§ TUGAS YANG DIBERIKAN:
a. Menurut kutipan sumber, apa nama filosofi hidup masyarakat Bali?
b. Terjemahkan kalimat dari kutipan sumber ini ke dalam bahasa Inggris: "Filosofi ini mengajarkan kita untuk selalu harmoni pada tuhan, manusia dan lingkungan."

Pandangan ini menyatakan manusia hanya merupakan populasi yang lain diantara populasi tanaman dan spesies-spesies hewan yang berinteraksi satu sama lain dan juga dengan komponen non-organis dari ekosistem lokalnya. Jadi, ekosistem merupakan unit analisis yang mendasar dalam kerangka kerja konseptual mereka pada ekologi manusia. Maka dari itu, budaya yang didalamnya terkandung perilaku manusia merupakan satu kesatuan yang tidak terpisahkan dengan ekosistem. Masyarakat akan dianggap sebagai satu kesatuan dengan lingkungan, sehingga muncullah rasa kepemilikan bersama oleh masyarakat akan lingkungan sekitarnya sehingga rasa kepemilikan pada lingkungan timbul dan akan mendorong masyarakat untuk dapat menjaga lingkungannya bagaimanapun caranya. Oleh sebab itu dalam budaya yang terjadi banyak yang melahirkan instrument yang bermacam-macam dengan tujuan untuk penjagaan lingkungan. Instrument budaya yang seringkali kita temukan ialah seperti legenda hutan keramat dan larangan- larangan adat akan alam.

 

Banyak pelajaran terkait perilaku kehidupan yang peduli lingkungan sudah ada di masyarakat Indonesia, salah satunya ialah masyarakat Bali dengan filosofi hidup “Tri Hita Karana”. Filosofi ini mengajarkan kita untuk selalu harmoni pada tuhan, manusia dan lingkungan. Hal inilah yang kemudian menjadi pijakan awal dari pemaparan kedua oleh Olivia Dianina Purba terkait Bringing Social & Environmental Impact through A sustainable Business. Olivia menjelaskan sangat penting bagi kita menyadari bagaimana bahwa kondisi bumi saat ini sangat rentan akibat kerusakan lingkungan yang manusia perbuat dan perlunya aksi nyata melalui praktek bisnis yang berkelanjutan. 

Bisnis berkelanjutan (sustainability business) menjadi keniscayaan sebagai solusi industri di masa depan. Ada 4 hal yang melatarbelakangi hal ini, pertama, saat ini kita tengah menghadapi perubahan iklim dan perang terhadap sampah plastik. Kedua, peran manusia bagi lingkungan sangat penting melalui mengadopsi dan berinovasi melalui teknologi untuk menyelamatkan lingkungan. Pengembangan teknologi kedepan menjadi kunci penting bagi upaya penyelamatan lingkungan, tentunya dibarengi dengan kebijaksanaan. 

Ketiga, perilaku manusia saat ini semakin dinamis ditandai dengan perubahan referensi dan gaya hidup. Saat ini, perubahan trend gaya hidup dan preferensi konsumen menuju pada produk atau teknologi yang ramah lingkungan dan berdampak secara sosial. Akibatnya, kini banyak industri juga mengubah dan meningkatkan produk atau teknologi yang ditawarkan lebih ramah lingkungan serta berdampak secara sosial. Keempat,  Sektor keuangan dan investasi semakin fokus pada prinsip lingkungan, sosial, dan tata kelola (Environmental, Social, and Governance/ESG), lantaran berkaitan dengan isu keberlanjutan (sustainability). Hal ini terlihat dari peningkatan jumlah portofolio yang ditawarkan kepada investor dan aset kelolaan portofolio berbasis ESG.

§ INFORMASI YANG DITAMPILKAN:
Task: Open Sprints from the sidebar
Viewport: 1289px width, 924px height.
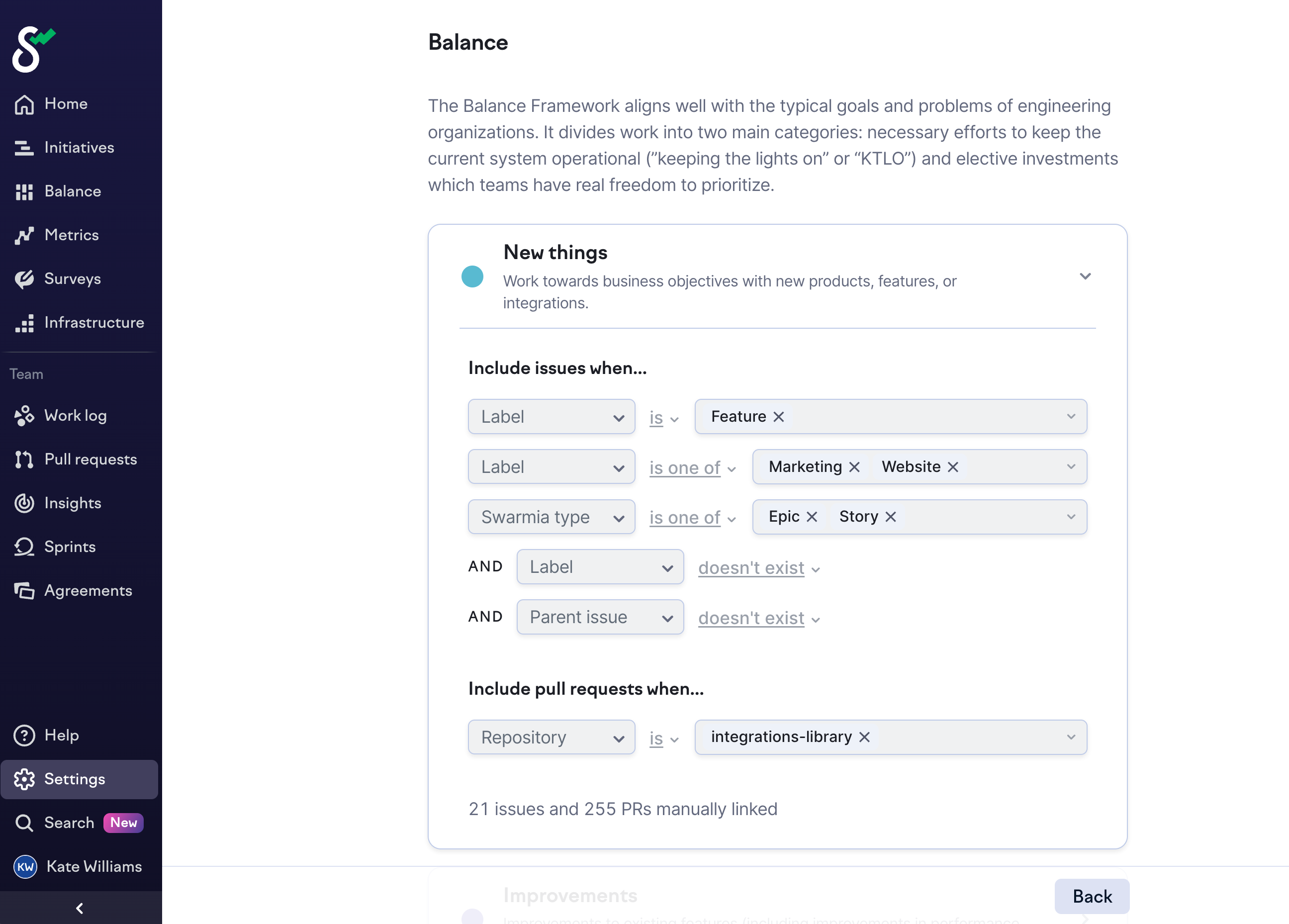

§ JAWABAN YANG DIBERIKAN:
a. Tri Hita Karana

b. This philosophy teaches us to always be in harmony with God, humans, and the environment.